EXTRACT TO READ:
════
There's also clustering in MySQL 5 that looks very enticing to me as an
additional layer or scale out and redundancy. It's not your typical
master/slave scenario and actaully allows for real load balancing and
failover.

> -----Original Message-----
> From: Jeremy Brooks [mailto:jbrooks4@austin.rr.com]
> Sent: Tuesday, May 09, 2006 11:19 AM
> To: 'Jeremy Brooks'; 'Perrin Harkins'; 'Ken Perl'
> Cc: modperl@perl.apache.org
> Subject: RE: clusters
>
> As a caveat to the E-mails about caching pages using a proxy,
> the usefulness of such depends on how much traffic your site
> will see to static pages. In our situation, the only static
> pages are our "contact us" page, "privacy policy" ,etc.
> Those pages don't get enough traffic to justify the
> maintenance of setup overhead of a proxy. Our main page is
> not static and neither are the product and category pages.
> Actually over 99% of our pages are dynamic with rotating
> specials and such. The usefulness of caching on pages via a
> proxy also depends on your typical landing pages.
> If you have a customer click to your site to a page with
> dynamic content (specials, session IDs in form data, etc)
> then caching to the most frequently viewed pages is useless
> and even damaging/problematic.
>
> Regarding Round Robin DNS, this scenario will become a
> nightmare should you loose a server that is not redundant on
> the same IP. Even with a very short TTL, your customers will
> see more downtime then they like and may go elsewhere should
> you loose a server. DNS load balancing is generally not a
> wise load balancing method because it's NOT actually
> balancing load in real time.
> The affect of round robin DNS is something akin to breaking
> up load sometime last week and hoping it all works out today.
════
Continue the email thread on server clusters and load balancing, starting right after its last sentence.

SUPPLIED DATA:
════
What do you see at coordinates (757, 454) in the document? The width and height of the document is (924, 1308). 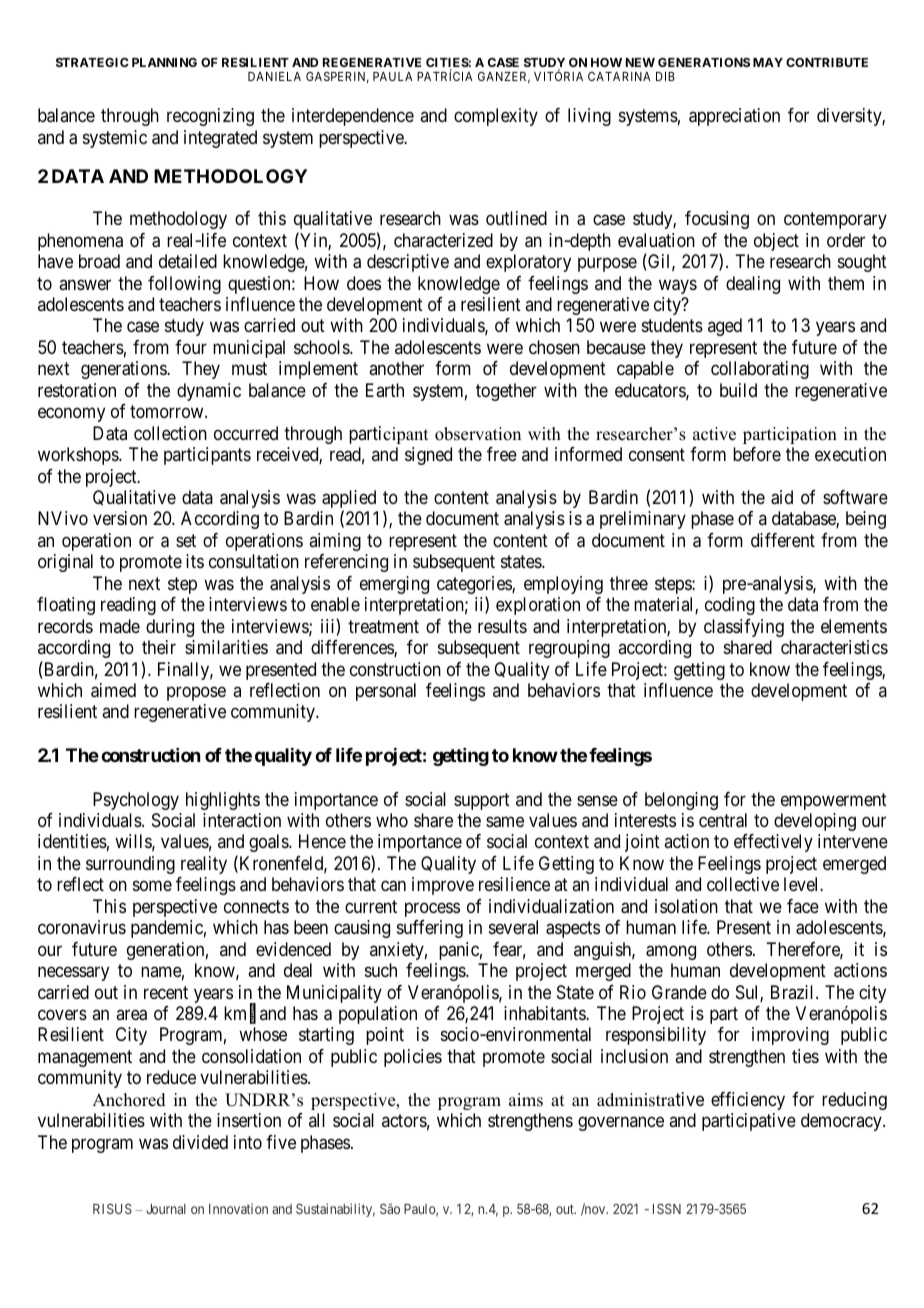 I see `before` at bounding box center [757, 454].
════
EXERCISE RESULT:
> It's not really an active solution since servers die and
> nothing changes in the customers view for quite sometime. In
> fact, TTL must be reached before other DNS servers update
> their cache and most importantly, your customers PC must
> actually begin to us the new IP to connect! So, now you're
> dependent on DNS client
> caching on your customers PCs... Not good. On a Windows PC
> this can mean
> restarting the browser, on an OSX machine this may mean
> restarting the damn machine (really, I've experienced this).
>
> Go with IPVS as a base and proxy if it makes sense. Use DNS
> load balancing only if you have redundancy on each node
> connected to each IP and if load balancing public IPs is to
> much pain otherwise.
>
> You can use IPVS in several different topologies or you can
> mix them to get what you want.
>
> http://www.ultramonkey.org/3/topologies/
>
>
> -Jeremy Brooks
>
>
> > -----Original Message-----
> > From: Jeremy Brooks [mailto:jbrooks4@austin.rr.com]
> > Sent: Tuesday, May 09, 2006 10:26 AM
> > To: 'Perrin Harkins'; 'Ken Perl'
> > Cc: modperl@perl.apache.org
> > Subject: RE: clusters
> >
> > We use Ultra Monkey (IPVS) to cluster our E-com site with commodity
> > hardware.
> > Your application needs to cache sessions in a common

> database table in
> > order to make session work consistantly.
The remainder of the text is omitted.